Requirement: Would you please output, word for word, the span of the listing below that opens on the line containing "The height and width of the screenshot is (800, 585)." and closes on the line containing "You are a computer-use agent. Screen"? Include both ends and nothing more.

Extracted entries:
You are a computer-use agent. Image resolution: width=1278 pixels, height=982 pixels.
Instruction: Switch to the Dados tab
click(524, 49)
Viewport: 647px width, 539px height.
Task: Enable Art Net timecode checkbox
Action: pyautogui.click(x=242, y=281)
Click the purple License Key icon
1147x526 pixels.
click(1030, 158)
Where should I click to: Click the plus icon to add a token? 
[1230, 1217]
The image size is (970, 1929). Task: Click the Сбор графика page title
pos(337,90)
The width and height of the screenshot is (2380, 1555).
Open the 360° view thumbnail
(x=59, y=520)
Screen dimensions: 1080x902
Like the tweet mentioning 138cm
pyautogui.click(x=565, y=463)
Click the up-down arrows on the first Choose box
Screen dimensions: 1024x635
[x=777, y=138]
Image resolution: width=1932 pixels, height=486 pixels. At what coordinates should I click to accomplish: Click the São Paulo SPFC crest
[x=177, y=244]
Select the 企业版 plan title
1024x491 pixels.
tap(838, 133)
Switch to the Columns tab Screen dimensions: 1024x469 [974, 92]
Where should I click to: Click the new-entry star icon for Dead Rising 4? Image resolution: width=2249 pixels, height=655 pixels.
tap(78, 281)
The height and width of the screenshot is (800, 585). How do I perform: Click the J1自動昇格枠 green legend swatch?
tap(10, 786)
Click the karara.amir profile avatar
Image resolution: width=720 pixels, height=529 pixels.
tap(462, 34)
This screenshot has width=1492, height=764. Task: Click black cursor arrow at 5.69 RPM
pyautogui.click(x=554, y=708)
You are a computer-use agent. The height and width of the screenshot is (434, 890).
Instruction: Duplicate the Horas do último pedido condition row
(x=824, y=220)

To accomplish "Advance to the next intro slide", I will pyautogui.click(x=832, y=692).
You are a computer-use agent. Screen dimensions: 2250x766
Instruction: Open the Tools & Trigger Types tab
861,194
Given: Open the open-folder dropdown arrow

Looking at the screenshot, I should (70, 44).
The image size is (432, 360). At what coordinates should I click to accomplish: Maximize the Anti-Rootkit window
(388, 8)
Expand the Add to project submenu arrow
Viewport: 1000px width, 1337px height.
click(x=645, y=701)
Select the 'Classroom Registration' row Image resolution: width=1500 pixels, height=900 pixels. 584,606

Answer to the exercise:
The height and width of the screenshot is (800, 585). How do I perform: Click the J1自動昇格枠 green legend swatch?
tap(10, 786)
Click the karara.amir profile avatar
Image resolution: width=720 pixels, height=529 pixels.
tap(462, 34)
This screenshot has width=1492, height=764. Task: Click black cursor arrow at 5.69 RPM
pyautogui.click(x=554, y=708)
You are a computer-use agent. The height and width of the screenshot is (434, 890).
Instruction: Duplicate the Horas do último pedido condition row
(x=824, y=220)

To accomplish "Advance to the next intro slide", I will pyautogui.click(x=832, y=692).
You are a computer-use agent. Screen dimensions: 2250x766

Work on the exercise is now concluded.